Segment Open
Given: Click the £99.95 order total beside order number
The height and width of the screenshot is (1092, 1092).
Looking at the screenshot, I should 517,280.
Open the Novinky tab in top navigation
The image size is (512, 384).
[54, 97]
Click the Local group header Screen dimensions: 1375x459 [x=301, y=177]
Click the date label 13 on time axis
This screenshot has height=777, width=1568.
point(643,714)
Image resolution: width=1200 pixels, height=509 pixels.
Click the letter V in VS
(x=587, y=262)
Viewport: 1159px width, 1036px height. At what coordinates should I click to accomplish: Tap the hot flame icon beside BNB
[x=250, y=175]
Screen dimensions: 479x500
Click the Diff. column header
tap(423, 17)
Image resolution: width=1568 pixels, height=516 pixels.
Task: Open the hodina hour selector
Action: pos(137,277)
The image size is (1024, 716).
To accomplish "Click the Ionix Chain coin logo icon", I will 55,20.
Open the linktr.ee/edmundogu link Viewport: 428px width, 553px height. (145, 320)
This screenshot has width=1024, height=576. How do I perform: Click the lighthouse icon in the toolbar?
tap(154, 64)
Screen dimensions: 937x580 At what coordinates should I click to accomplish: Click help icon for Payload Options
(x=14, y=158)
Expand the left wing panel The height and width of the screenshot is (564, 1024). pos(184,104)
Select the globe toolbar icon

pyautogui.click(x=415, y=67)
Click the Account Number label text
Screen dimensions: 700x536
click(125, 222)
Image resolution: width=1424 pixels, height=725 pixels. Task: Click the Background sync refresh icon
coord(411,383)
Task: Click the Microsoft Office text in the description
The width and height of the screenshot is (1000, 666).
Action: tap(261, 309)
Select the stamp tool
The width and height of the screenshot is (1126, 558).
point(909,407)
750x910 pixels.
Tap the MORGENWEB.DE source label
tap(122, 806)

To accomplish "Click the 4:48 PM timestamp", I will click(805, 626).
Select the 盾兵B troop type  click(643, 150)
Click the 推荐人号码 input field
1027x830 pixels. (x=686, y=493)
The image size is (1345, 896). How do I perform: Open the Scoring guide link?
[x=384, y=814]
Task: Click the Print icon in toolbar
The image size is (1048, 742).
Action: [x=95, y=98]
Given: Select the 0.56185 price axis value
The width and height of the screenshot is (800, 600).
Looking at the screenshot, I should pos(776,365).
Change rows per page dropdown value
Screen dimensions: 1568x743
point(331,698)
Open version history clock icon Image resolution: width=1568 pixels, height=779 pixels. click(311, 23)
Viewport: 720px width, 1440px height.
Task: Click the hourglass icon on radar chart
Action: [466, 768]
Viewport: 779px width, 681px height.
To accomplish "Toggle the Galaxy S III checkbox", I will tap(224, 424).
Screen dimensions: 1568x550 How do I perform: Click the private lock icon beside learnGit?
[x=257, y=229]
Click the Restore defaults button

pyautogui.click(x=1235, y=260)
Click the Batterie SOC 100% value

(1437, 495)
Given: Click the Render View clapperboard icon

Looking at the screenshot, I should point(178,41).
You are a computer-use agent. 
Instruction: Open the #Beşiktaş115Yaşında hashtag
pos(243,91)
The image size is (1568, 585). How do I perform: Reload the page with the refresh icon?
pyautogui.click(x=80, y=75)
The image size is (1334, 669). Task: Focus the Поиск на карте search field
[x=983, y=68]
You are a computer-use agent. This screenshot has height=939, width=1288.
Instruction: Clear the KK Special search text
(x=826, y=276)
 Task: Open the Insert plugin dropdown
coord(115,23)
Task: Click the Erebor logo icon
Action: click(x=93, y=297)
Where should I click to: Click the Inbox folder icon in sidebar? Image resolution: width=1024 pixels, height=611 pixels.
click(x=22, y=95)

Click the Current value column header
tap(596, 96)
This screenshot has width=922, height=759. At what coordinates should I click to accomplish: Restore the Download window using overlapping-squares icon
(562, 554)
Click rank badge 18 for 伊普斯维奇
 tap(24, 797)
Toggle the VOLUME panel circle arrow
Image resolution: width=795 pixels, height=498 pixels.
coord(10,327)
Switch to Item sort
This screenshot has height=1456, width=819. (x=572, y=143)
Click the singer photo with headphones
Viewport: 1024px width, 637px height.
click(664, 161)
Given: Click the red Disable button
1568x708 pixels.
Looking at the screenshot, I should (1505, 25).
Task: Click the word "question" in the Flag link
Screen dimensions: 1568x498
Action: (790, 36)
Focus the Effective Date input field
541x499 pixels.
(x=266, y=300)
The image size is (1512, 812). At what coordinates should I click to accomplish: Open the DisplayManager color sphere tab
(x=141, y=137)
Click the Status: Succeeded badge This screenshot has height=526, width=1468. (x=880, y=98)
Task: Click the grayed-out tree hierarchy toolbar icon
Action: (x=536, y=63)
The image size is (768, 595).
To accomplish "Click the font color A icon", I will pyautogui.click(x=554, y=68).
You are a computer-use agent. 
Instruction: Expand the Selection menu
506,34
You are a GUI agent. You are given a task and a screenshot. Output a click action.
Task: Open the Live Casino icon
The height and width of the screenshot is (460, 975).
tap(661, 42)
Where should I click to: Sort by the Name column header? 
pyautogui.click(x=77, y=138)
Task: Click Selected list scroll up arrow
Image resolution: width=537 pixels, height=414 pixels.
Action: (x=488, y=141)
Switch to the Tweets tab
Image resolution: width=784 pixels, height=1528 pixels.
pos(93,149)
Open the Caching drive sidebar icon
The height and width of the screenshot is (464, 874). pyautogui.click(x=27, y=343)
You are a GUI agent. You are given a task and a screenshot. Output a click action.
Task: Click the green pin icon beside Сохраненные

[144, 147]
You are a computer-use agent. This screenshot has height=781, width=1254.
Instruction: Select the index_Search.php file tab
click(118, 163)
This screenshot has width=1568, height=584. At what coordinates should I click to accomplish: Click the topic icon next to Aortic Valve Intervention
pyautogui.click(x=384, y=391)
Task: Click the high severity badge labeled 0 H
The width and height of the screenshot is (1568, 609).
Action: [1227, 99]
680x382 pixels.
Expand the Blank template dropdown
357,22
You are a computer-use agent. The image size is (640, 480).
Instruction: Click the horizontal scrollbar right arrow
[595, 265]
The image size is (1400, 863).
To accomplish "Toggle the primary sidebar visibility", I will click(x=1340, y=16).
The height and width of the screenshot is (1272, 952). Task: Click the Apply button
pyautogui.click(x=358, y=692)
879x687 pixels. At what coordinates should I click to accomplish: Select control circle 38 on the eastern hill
Segment Closed
Assigned task. Pull out the lines above in which the word "Toggle" appears.

Result below.
To accomplish "Toggle the Galaxy S III checkbox", I will tap(224, 424).
Toggle the VOLUME panel circle arrow
To accomplish "Toggle the primary sidebar visibility", I will click(x=1340, y=16).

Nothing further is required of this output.